Material provided –
#####
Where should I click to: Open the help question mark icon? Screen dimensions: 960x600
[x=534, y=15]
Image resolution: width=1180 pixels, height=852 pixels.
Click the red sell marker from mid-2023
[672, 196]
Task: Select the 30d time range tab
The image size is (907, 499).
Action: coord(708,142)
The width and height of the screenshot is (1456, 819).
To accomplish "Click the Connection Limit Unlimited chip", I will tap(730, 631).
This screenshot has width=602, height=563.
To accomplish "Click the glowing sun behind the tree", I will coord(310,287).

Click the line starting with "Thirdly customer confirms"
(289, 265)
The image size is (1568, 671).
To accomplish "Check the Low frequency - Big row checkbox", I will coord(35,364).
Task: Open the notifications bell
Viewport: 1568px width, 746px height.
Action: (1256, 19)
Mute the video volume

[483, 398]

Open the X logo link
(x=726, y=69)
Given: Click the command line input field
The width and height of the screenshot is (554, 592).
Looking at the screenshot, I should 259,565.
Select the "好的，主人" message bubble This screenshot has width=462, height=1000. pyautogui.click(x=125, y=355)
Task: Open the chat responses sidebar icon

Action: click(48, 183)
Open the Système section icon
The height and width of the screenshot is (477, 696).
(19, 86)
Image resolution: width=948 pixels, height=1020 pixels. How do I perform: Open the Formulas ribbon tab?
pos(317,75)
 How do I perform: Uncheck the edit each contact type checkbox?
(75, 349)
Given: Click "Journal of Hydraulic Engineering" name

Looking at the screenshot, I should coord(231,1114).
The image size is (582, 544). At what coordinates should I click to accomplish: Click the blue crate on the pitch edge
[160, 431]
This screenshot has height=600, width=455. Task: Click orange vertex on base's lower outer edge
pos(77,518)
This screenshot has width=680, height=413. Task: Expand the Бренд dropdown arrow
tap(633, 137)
#####
What this task involves –
Extract the items exactly as they appear, from the line containing "height=1000. pyautogui.click(x=125, y=355)" through the line containing "pos(77,518)", with both of those lines included.

Task answer –
Select the "好的，主人" message bubble This screenshot has width=462, height=1000. pyautogui.click(x=125, y=355)
Task: Open the chat responses sidebar icon

Action: click(48, 183)
Open the Système section icon
The height and width of the screenshot is (477, 696).
(19, 86)
Image resolution: width=948 pixels, height=1020 pixels. How do I perform: Open the Formulas ribbon tab?
pos(317,75)
 How do I perform: Uncheck the edit each contact type checkbox?
(75, 349)
Given: Click "Journal of Hydraulic Engineering" name

Looking at the screenshot, I should coord(231,1114).
The image size is (582, 544). At what coordinates should I click to accomplish: Click the blue crate on the pitch edge
[160, 431]
This screenshot has height=600, width=455. Task: Click orange vertex on base's lower outer edge
pos(77,518)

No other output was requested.